=== EXCERPT ===

* * * * * * *

# Residenza required to marry an Italian citizen?



## scollier0 (Aug 24, 2018)

Hi everyone,

I am a British citizen who just arrived in Milan last week, and I am trying to muddle through all my documentation. I have received conflicting advice on the issue of Residenza. I will be teaching in an international school, and as part of an agreement between the governments of Italy and the UK, the first 2 years my wage is tax free in either country. The school have a specific agreement that allows me to be without Residenza for 2 years, so I avoid having my wage taxed.\

However, I am engaged to an Italian citizen with Residenza in Milan, and we plan to get married in Italy next summer. Do I need to obtain Residenza myself before/after the wedding? As if I do so I will lose my tax free status. Or is it possible to marry next summer, remain without Residenza until 2020 according to my school's agreement, and then apply for Residenza after my 2 years of tax free status has ended? I plan to settle in Milan for the longterm future.

Thank you for any advice,

Simon.

* * * * * * *

Copy out the forum post above about Residenza and marrying an Italian citizen in full, word for word.

=== DATASET RECORDS ===

* * * * * * *

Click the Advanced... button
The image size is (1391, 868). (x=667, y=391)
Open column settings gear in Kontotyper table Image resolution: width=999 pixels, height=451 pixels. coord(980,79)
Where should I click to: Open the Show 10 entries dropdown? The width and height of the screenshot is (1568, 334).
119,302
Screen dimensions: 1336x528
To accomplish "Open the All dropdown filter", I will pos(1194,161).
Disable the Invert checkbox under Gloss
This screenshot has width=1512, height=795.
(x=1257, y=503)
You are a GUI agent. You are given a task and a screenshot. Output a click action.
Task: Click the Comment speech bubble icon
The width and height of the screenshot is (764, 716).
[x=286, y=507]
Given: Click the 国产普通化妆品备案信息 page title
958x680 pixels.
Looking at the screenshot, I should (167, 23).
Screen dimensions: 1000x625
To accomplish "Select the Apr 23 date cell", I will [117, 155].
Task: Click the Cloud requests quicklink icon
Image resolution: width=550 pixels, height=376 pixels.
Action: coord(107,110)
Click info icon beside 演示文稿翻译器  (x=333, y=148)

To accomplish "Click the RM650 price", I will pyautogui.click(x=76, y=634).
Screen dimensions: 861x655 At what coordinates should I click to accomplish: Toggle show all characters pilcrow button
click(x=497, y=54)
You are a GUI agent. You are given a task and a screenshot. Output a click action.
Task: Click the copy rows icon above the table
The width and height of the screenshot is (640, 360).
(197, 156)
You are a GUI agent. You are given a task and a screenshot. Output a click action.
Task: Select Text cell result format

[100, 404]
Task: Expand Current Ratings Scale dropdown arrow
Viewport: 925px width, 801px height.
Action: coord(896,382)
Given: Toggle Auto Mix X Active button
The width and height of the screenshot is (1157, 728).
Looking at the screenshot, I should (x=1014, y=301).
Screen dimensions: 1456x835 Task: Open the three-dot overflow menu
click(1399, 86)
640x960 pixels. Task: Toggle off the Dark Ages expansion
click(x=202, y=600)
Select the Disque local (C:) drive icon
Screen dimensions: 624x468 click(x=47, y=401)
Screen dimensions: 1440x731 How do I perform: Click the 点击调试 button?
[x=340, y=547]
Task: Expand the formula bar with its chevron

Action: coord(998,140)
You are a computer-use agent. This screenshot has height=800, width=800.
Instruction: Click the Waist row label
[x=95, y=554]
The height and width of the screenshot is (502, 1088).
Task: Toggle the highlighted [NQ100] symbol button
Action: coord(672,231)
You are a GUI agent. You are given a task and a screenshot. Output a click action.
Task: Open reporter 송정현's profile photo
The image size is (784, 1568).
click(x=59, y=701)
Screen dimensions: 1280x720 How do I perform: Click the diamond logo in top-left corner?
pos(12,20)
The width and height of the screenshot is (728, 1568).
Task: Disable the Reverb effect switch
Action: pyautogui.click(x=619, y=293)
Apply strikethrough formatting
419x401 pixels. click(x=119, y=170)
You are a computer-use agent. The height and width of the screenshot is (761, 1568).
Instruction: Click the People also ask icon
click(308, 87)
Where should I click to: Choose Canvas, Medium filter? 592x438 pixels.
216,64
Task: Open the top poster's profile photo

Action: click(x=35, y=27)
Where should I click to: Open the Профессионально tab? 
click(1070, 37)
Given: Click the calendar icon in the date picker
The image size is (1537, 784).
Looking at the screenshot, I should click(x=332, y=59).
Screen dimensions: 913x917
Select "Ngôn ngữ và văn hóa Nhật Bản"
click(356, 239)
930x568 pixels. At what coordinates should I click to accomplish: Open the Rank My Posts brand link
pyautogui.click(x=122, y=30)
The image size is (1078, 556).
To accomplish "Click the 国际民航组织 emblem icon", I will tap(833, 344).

* * * * * * *

=== PROBLEM SOLUTION ===
# Residenza required to marry an Italian citizen?



## scollier0 (Aug 24, 2018)

Hi everyone,

I am a British citizen who just arrived in Milan last week, and I am trying to muddle through all my documentation. I have received conflicting advice on the issue of Residenza. I will be teaching in an international school, and as part of an agreement between the governments of Italy and the UK, the first 2 years my wage is tax free in either country. The school have a specific agreement that allows me to be without Residenza for 2 years, so I avoid having my wage taxed.\

However, I am engaged to an Italian citizen with Residenza in Milan, and we plan to get married in Italy next summer. Do I need to obtain Residenza myself before/after the wedding? As if I do so I will lose my tax free status. Or is it possible to marry next summer, remain without Residenza until 2020 according to my school's agreement, and then apply for Residenza after my 2 years of tax free status has ended? I plan to settle in Milan for the longterm future.

Thank you for any advice,

Simon.